To generalise from adopted frameworks to the generic CSs. If CSs are necessary for the postulation of objects, events etc., then CSs themselves (as abstract objects) may need to be posited by other CSs... ad infinitum.

What CS does a new CS belong to? Is it an “unmoved mover” or “cause of itself”? Does a CS need another CS to legitimise it as a bona fide abstract object ? If all objects “are relative to” CSs, then what are CSs themselves relative to? Are they relative to themselves? Have they come into being ex nihilo? Or are they relative to meta-CSs (second-order) CSs? In that case, what are second-order CSs relative to?Take a CS as being relative to itself. That would mean that it posits itself. Could a member of a class (the CS) therefore create (or posit) the very class (the CS) which itself posits or creates itself as a member of that class? The member of a class can’t posit (or create) a class unless it's already a member of that class. Therefore the class (the CS) must come first. Though how can it be a class without any members? Unless it's the Empty Class.

This comparison of classes and CSs wouldn’t work for the self-positing CS. The CS would be a member of itself. Or the CS would posit the very CS which posits itself. So which comes first? The CS which posits another CS, or a CS which posits another CS in order to posit itself?

The same kind of problem can be seen at a smaller scale. CS1 may offer the following statement:
 
     Statement S is assertible according to CS1.

The assertibility of S is fine so far; though what of the whole meta-statement? What is the meta-statement assertible according to? This? -


Meta-statement MS is assertible according to CS1, in which S is assertible according to CS1.

This is a more refined regress than the earlier CS regress. Or we could have the following:

          The following is assertible in CS1: “…” is assertible in CS1.


Again, here we have auto-reference, which was earlier applicable to the CS itself.

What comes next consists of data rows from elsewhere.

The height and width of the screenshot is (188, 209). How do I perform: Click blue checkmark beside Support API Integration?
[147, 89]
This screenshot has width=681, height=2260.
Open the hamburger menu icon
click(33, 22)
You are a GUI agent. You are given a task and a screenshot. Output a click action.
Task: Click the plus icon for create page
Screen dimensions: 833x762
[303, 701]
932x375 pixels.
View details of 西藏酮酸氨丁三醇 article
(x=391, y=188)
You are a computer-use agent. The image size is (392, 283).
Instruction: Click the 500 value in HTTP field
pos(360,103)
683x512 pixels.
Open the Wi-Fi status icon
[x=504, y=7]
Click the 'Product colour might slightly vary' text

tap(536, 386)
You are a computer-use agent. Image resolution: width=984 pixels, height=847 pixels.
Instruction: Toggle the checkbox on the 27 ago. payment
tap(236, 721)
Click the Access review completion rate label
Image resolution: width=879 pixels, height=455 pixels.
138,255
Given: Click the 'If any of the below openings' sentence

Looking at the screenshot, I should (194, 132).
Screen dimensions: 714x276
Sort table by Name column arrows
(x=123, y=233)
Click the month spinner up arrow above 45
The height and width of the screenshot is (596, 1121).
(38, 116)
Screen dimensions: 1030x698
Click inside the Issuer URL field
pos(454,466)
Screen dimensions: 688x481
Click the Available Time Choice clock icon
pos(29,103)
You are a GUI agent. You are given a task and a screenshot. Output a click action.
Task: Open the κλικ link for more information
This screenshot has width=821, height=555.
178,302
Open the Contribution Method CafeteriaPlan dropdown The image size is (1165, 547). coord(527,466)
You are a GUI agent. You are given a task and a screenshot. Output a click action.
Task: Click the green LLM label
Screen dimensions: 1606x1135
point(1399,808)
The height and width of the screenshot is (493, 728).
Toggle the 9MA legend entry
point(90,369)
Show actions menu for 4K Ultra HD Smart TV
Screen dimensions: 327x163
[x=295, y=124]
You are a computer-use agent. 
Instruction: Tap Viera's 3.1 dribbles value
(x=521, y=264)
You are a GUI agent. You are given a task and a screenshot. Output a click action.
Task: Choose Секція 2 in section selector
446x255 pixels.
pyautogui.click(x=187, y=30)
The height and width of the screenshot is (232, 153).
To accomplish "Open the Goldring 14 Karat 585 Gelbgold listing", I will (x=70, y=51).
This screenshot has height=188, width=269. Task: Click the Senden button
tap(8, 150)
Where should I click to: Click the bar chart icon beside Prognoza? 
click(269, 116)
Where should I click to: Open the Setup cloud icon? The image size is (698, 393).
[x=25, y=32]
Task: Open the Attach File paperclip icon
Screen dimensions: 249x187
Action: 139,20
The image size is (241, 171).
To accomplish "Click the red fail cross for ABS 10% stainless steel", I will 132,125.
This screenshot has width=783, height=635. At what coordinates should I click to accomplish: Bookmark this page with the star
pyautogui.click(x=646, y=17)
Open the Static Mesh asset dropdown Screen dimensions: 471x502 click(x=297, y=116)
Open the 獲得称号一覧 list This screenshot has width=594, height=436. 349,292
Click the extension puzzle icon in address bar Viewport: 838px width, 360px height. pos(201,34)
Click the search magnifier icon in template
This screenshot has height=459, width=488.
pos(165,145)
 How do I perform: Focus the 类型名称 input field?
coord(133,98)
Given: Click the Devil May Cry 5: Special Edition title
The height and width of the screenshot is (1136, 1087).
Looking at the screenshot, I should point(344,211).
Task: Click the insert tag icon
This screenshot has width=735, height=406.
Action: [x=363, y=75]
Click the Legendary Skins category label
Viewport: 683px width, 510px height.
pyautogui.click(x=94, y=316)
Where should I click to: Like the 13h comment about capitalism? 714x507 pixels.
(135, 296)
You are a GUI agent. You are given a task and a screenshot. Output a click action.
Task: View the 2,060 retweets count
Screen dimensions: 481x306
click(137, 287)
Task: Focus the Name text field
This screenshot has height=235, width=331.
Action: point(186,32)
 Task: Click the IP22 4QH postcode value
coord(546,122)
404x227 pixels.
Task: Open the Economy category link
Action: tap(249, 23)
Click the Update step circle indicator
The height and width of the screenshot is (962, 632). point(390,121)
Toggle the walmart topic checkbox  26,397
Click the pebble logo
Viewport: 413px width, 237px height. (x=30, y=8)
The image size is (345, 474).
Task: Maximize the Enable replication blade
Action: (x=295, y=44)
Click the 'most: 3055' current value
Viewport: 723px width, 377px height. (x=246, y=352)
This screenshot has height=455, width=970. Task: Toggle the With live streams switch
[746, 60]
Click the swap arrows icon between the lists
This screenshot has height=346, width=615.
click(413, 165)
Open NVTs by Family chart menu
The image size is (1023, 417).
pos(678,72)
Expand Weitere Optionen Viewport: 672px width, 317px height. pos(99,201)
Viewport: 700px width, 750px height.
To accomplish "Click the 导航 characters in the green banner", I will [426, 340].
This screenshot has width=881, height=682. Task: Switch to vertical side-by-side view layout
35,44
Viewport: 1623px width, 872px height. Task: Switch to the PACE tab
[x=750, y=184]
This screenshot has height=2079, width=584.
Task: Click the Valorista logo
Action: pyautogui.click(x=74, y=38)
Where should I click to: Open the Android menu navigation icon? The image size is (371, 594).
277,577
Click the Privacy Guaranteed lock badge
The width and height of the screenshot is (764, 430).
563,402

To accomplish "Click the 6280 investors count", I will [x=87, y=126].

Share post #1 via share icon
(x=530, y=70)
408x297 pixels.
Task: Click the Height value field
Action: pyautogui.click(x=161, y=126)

I've hinted at the possibility that there may be a tacit/implicit commitment to external truth in relation to Carnapian CSs. However, Carnap himself has his own position on truth being internal to CSs. This is what Carnap wrote:


The semantic ‘definition’ [of truth] is not a definition of truth, but a criterion of the adequacy (accord with our intentions) of a predicate for the concept of truth within a given system. ‘True’ thus becomes a predicate applicable by the rules of a system to sentences of the system…In pure semantics the conditions of the truth of sentences in a system need not be found outside the system but must be provided within it.” [1942]
 
Thus just as the truth of the thing-language was an internal question, so too is the question of truth itself before it's applied to a thing-language or anything else for that matter.

This time Carnap talks about “adequacy” of the truth predicate, rather than saying it “works”, provides “results”, solves problems, handles experience. All the previous arguments against the Carnapian convention of a thing- language are now applicable to his internalist semantic version of truth.

Reference

Carnap, Rudolf. (1950) 'Empiricism, Semantics, and Ontology'.